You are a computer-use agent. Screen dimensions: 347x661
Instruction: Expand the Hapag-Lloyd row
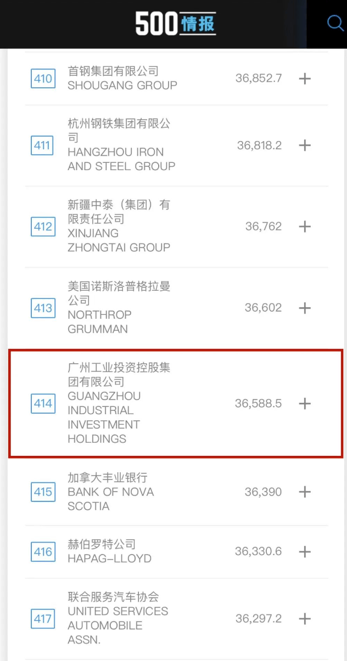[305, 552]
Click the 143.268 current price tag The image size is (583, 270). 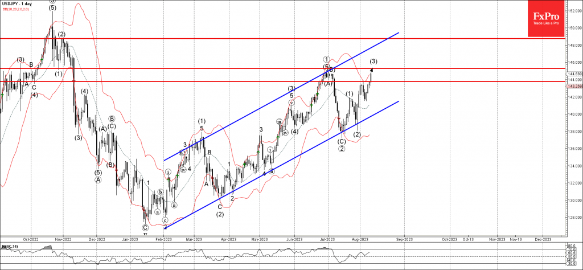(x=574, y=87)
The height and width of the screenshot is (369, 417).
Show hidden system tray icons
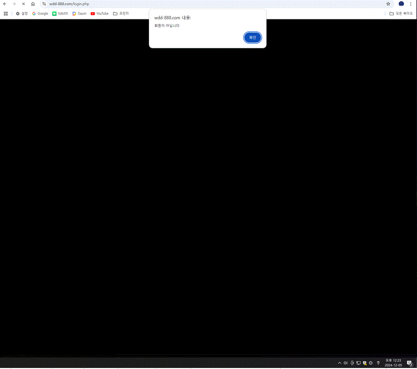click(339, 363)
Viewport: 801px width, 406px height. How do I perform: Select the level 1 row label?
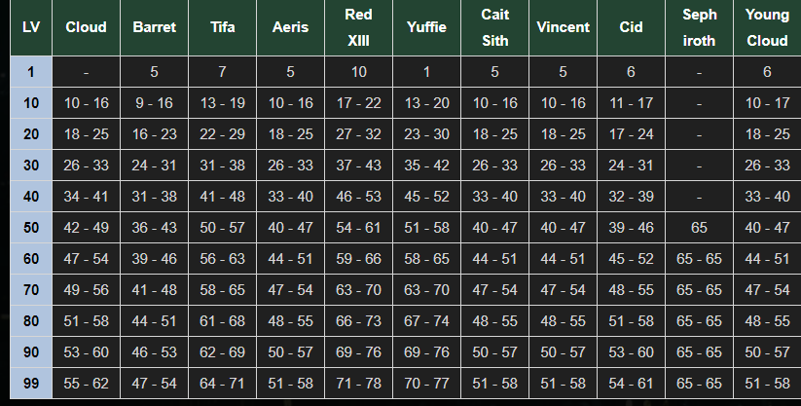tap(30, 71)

...

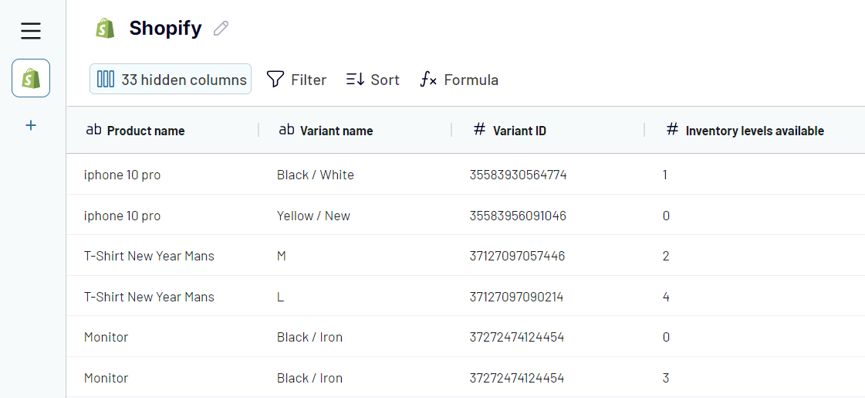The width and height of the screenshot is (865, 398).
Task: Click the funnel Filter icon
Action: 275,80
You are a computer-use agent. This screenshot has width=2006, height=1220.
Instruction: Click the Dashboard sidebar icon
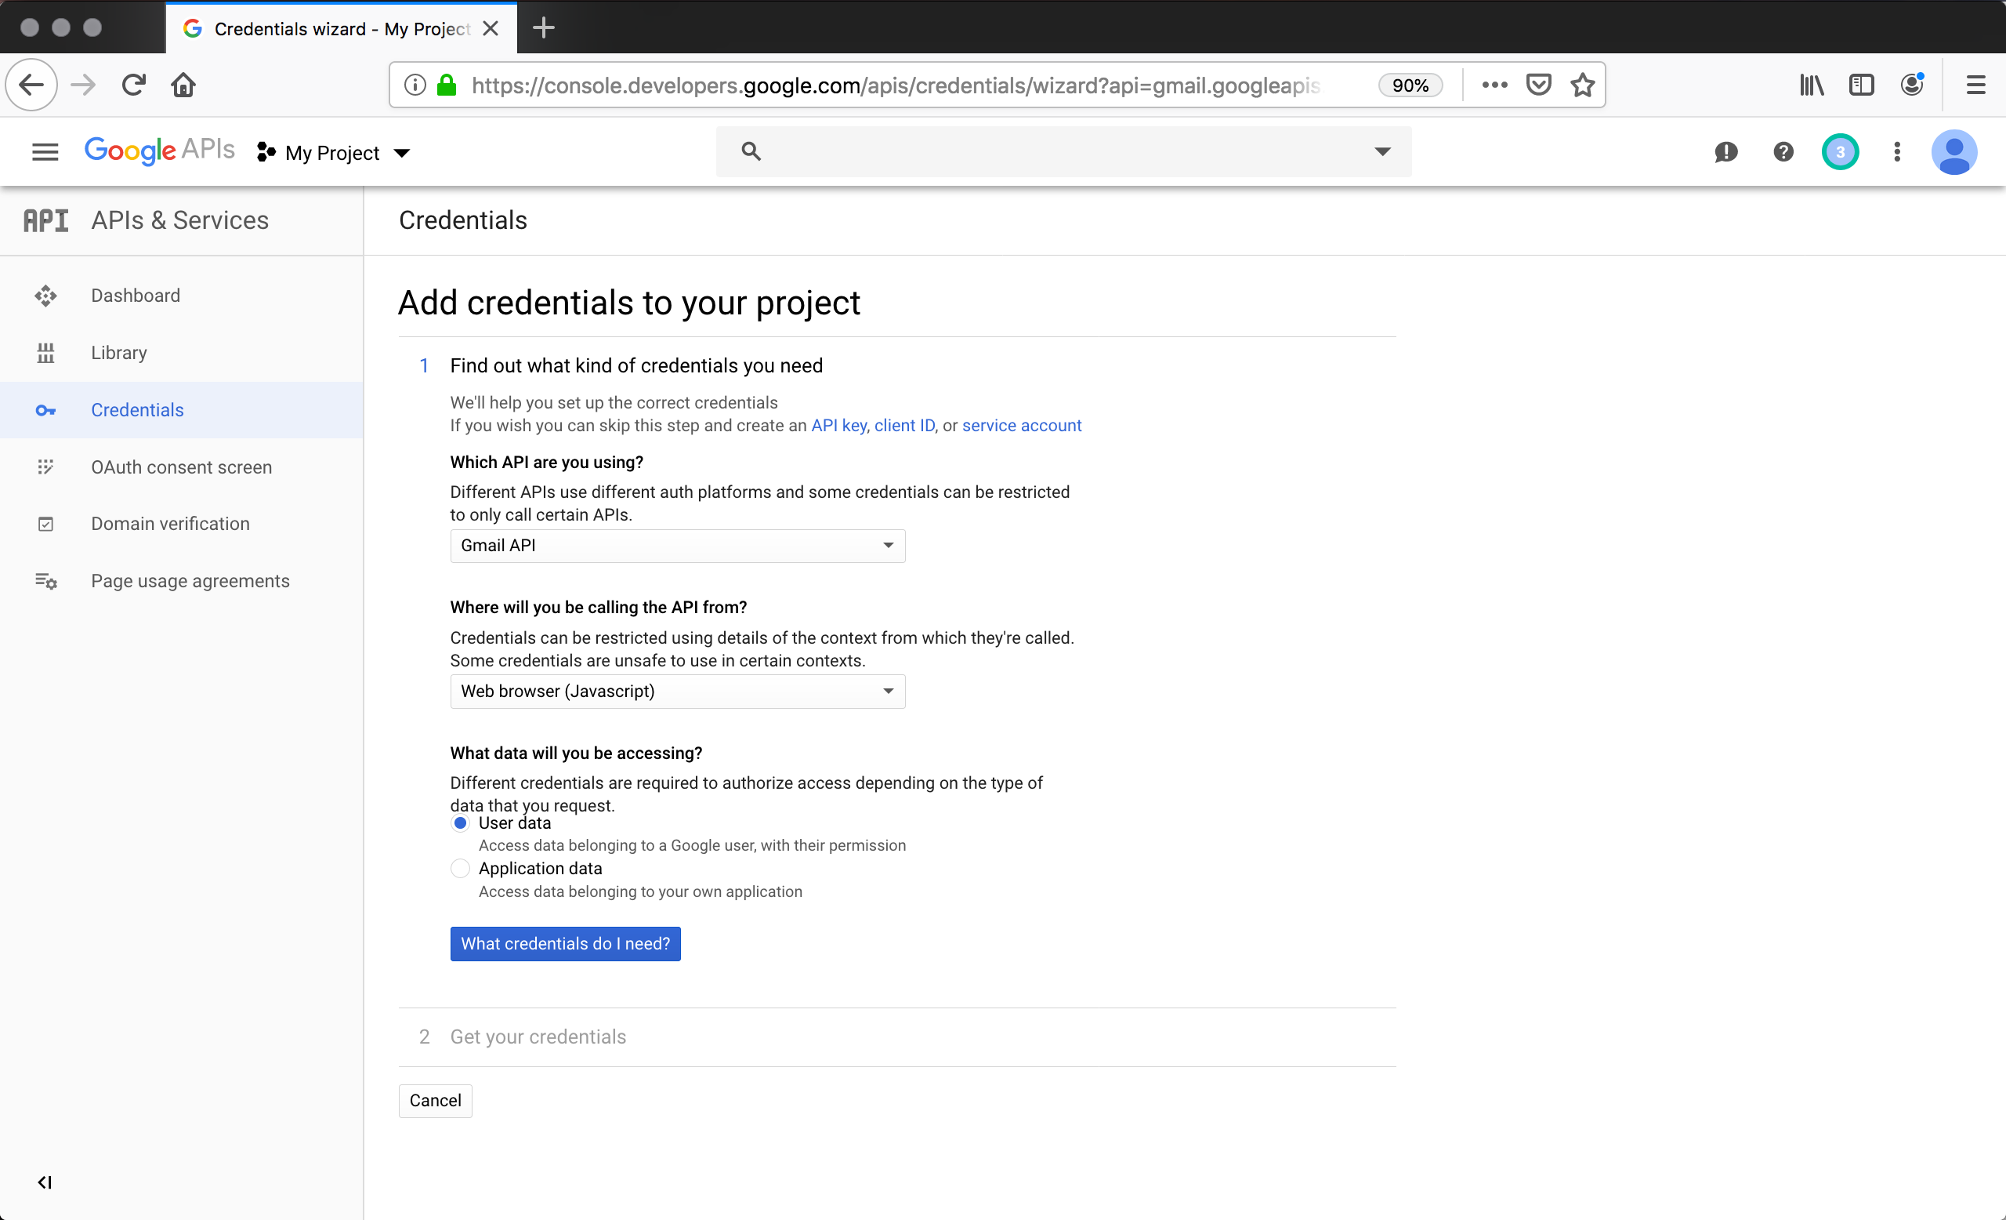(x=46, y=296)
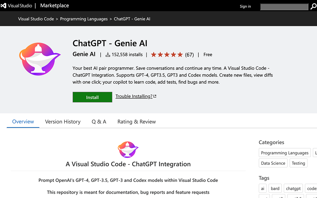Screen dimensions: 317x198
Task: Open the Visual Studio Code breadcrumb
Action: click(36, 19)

Exercise instructions: Every line above that holds the word "computer" should be copied out.

Result:
You are a computer-use agent. Screen dimensions: 347x661
You are a computer-use agent. This screenshot has width=2006, height=1220.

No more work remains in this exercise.